Royal Marriage Secures Protestant Succession
Maureen Waller

Maureen Waller
Author and Historian

The Princess's chaplain noted that when James bluntly told his daughter that she was to marry her cousin William of Orange within the week, he took no trouble to hide his disapproval of the Protestant match. James, a Roman Catholic, would have liked to see his elder daughter marry the heir to the King of France. However, King Charles had insisted on making the match with their Protestant nephew to mollify the Protestants, who were extremely concerned about James's Catholicism. The marriage, ensuring that after James the crown would return to Protestant hands, was tremendously popular in England.

Cool, calculating and reserved, William was temperamentally his wife's opposite. Highly emotional and vivacious, Mary longed for affection and quickly imagined herself in love with her husband. She soon learned that the only way to win his approval was to repress her true nature and to be a submissive, obedient wife. After an early miscarriage Mary remained childless, but the couple shared other interests. They loved to beautify their palaces, to collect paintings and porcelain, and to create gardens. Above all, they shared a concern for the fate of the Protestant religion.
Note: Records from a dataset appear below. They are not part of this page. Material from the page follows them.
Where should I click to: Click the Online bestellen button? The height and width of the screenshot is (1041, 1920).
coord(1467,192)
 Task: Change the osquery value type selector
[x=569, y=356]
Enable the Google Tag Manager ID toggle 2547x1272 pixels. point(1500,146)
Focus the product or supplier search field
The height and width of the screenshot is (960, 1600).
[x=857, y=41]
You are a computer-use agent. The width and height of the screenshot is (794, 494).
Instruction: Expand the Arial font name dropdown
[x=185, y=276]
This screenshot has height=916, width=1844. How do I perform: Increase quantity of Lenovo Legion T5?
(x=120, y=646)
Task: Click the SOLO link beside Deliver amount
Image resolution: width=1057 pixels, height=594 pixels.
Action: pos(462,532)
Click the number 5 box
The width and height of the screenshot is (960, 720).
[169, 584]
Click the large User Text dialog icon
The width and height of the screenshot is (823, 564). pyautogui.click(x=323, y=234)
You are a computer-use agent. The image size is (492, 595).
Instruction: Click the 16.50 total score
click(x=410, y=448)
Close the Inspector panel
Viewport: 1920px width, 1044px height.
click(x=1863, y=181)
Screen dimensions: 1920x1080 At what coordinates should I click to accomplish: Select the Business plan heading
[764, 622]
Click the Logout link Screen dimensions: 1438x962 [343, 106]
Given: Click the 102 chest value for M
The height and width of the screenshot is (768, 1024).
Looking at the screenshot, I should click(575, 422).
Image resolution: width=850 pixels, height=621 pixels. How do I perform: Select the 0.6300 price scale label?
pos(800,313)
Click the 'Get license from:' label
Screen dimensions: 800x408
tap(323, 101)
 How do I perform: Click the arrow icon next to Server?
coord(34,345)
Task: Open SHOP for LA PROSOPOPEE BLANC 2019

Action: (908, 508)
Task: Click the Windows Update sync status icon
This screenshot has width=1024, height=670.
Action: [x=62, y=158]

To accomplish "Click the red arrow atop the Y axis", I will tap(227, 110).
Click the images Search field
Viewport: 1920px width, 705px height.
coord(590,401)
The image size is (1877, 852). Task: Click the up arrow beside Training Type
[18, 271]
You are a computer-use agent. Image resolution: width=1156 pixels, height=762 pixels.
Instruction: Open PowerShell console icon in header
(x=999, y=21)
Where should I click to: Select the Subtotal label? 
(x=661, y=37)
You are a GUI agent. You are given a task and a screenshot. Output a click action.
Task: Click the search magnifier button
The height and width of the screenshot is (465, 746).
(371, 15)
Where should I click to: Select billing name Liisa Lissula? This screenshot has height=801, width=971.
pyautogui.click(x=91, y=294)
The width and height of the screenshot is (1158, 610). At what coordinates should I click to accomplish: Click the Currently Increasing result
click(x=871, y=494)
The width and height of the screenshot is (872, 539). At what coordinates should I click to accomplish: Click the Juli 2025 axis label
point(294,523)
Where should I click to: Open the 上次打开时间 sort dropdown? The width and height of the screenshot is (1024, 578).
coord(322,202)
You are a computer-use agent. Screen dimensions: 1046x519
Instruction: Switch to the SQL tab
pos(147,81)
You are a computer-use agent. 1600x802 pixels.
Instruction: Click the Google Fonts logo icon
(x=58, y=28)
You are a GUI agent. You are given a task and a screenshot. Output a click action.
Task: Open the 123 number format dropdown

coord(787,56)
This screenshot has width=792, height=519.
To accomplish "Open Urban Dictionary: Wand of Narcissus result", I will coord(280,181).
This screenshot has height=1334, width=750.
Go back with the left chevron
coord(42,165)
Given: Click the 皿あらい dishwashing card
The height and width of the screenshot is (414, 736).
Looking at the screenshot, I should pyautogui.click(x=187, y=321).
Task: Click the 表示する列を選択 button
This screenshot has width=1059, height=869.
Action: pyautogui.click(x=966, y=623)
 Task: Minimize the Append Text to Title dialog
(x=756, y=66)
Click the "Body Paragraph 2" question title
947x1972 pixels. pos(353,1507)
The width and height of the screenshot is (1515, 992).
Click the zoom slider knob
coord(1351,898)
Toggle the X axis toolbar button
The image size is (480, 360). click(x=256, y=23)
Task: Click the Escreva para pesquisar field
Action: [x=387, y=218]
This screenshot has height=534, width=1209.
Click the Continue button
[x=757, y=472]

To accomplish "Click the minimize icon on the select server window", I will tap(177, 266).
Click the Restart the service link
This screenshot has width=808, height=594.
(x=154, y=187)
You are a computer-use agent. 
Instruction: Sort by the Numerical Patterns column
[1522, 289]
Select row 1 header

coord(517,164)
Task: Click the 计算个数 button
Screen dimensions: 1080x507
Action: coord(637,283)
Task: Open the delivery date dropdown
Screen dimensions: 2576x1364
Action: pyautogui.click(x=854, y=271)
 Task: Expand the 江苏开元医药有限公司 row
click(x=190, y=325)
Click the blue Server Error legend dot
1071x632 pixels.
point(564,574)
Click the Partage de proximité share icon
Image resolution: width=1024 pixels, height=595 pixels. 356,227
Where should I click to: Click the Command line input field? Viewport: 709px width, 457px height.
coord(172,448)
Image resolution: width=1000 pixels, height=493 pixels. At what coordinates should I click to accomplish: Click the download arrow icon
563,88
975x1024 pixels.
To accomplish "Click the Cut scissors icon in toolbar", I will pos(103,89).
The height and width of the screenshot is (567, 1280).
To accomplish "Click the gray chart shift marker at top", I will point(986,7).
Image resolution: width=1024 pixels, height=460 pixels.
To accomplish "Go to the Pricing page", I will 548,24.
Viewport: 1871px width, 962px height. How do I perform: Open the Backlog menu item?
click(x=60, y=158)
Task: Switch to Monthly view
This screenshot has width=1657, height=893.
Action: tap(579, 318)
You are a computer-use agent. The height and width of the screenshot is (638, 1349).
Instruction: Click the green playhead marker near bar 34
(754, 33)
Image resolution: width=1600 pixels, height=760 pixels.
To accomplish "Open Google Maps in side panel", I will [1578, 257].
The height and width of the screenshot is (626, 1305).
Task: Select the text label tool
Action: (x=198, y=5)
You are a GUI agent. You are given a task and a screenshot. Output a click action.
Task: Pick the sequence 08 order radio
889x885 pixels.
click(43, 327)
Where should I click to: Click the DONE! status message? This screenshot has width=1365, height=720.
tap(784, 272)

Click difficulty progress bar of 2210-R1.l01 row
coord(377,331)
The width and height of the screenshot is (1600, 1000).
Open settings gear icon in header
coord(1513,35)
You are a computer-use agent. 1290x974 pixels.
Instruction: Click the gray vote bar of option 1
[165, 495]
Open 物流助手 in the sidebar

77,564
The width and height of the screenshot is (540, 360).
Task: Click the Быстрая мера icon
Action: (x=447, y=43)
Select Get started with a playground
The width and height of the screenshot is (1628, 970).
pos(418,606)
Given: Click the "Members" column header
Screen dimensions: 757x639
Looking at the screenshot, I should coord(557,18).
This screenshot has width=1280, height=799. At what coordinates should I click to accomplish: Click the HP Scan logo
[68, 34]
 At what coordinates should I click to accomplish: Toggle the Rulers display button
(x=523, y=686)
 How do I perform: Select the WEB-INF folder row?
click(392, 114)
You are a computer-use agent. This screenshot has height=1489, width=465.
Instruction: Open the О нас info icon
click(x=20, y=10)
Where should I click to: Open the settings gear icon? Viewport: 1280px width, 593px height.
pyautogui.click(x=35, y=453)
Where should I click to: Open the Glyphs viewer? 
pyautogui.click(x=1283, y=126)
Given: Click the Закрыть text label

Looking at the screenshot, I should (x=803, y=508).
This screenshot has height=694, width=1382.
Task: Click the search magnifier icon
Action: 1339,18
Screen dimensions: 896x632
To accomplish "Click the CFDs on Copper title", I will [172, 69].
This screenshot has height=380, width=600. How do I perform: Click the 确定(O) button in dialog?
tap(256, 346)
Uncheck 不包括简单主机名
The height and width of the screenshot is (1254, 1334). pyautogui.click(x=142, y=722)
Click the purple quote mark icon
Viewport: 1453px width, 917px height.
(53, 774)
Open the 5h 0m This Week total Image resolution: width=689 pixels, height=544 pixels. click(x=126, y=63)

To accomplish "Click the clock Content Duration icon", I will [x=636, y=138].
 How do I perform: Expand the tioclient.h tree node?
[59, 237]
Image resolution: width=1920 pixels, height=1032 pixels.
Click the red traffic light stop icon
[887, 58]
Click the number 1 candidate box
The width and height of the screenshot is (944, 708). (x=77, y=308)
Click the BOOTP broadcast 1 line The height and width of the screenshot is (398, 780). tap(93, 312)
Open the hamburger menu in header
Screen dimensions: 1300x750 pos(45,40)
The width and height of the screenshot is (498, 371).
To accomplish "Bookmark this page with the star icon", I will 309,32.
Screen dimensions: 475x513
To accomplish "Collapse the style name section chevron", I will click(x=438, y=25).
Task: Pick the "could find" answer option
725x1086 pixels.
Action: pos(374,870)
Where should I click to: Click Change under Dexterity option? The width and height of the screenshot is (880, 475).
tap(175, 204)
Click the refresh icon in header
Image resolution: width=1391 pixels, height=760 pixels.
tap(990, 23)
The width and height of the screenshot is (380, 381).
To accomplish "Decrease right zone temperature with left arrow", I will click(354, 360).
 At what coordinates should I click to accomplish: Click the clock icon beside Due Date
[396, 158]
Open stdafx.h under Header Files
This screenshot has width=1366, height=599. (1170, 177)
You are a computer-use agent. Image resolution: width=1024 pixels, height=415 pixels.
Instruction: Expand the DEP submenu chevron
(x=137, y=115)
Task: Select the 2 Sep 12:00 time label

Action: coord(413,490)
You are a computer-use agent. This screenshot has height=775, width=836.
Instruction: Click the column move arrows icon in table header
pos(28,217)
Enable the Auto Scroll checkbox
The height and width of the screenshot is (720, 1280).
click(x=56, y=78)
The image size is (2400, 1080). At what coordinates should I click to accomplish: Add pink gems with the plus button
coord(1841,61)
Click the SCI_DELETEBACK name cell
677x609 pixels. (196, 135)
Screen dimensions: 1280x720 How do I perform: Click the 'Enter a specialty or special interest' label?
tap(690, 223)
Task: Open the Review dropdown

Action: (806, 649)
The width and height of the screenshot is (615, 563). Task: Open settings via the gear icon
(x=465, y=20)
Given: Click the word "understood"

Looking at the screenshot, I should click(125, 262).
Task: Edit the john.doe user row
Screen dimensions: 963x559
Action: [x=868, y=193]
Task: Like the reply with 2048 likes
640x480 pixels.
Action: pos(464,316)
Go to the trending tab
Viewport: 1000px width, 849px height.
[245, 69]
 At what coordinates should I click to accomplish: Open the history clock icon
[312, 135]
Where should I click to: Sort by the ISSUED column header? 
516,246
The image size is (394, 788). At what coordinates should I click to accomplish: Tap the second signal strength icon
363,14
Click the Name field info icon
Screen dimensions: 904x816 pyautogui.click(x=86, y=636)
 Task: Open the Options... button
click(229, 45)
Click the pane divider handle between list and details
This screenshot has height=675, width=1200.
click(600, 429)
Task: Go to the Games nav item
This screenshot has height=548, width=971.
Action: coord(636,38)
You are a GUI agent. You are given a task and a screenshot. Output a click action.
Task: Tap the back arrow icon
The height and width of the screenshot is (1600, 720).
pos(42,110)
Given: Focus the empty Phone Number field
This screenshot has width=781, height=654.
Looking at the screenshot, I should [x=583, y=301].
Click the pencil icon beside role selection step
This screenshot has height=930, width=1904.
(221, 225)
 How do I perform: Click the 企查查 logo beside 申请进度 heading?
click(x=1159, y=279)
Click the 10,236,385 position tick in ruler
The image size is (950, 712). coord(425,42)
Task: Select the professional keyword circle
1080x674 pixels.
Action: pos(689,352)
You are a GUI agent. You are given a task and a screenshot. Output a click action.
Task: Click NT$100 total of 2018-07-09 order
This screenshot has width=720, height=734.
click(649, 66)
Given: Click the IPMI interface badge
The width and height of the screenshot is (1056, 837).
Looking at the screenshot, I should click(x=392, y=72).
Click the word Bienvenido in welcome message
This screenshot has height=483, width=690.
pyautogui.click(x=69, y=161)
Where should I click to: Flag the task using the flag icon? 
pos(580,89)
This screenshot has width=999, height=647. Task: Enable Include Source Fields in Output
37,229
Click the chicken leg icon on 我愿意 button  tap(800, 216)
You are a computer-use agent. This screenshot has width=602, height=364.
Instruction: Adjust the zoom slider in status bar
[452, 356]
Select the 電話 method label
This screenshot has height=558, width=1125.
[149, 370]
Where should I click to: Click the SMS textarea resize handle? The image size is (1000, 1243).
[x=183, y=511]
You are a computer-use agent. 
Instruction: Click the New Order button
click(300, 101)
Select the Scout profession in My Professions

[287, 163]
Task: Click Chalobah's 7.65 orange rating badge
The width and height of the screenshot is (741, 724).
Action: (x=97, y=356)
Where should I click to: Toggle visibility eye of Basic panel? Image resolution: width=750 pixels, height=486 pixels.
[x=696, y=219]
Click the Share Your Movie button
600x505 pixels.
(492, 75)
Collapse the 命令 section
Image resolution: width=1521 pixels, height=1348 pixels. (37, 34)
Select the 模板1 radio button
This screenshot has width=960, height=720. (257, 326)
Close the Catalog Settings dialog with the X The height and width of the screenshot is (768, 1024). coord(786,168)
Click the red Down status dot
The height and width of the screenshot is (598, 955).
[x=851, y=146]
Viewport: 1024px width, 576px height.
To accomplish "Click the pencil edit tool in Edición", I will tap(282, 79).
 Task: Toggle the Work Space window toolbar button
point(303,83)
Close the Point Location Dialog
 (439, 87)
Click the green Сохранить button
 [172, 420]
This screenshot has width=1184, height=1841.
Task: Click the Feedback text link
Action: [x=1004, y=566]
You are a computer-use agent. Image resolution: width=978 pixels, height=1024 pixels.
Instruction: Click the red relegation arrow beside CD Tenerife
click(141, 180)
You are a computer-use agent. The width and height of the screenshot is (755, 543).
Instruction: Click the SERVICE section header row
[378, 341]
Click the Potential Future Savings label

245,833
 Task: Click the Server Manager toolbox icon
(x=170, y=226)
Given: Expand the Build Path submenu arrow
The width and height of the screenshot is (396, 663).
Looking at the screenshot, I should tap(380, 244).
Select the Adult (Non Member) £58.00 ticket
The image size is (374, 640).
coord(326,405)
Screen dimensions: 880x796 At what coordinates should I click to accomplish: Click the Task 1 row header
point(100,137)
There was a rumour that William was unfaithful to Mary. Her meddling English servants warned her that she would catch him emerging from the bedroom of one of her ladies, Elizabeth Villiers, in the early hours of the morning. There was a scene, with William trying to assure Mary that it was not how it looked.

Succession secured: Mary goes Dutch
De Hooghe's image of the Succession

'Squinting Betty' was no beauty, but she was clever and witty and invited to all the diplomatic parties at The Hague. It is just possible that she was acting as an agent for William, bringing him intelligence. Certainly William was no womaniser and, if anything, his sexual inclinations might have veered more towards young men.

For William to succeed in taking her father's crown, it was essential for him to have Mary's support. As his wife, Mary had naively expected William to rule in her right - or at least that is what Bishop Burnet tells us. William made it quite clear to the English politicians that he had no intention of being his 'wife's gentleman usher'. In the Revolution Settlement of 1688/89, however, he had to be content with the fact that the crown was offered to them jointly. William had hitherto underestimated his wife's intelligence and abilities. In England he came to rely on her charm to win over the courtiers, who resented the Dutch interloper, and on her loyalty and good sense to rule during his many absences fighting the European war.

Depressed that they were spending so much time apart, Mary succumbed to smallpox at Christmas 1694. William was devastated at her loss. When he died in 1702 he was found to be wearing Mary's wedding ring and a lock of her hair close to his heart. It seems that he had loved her after all.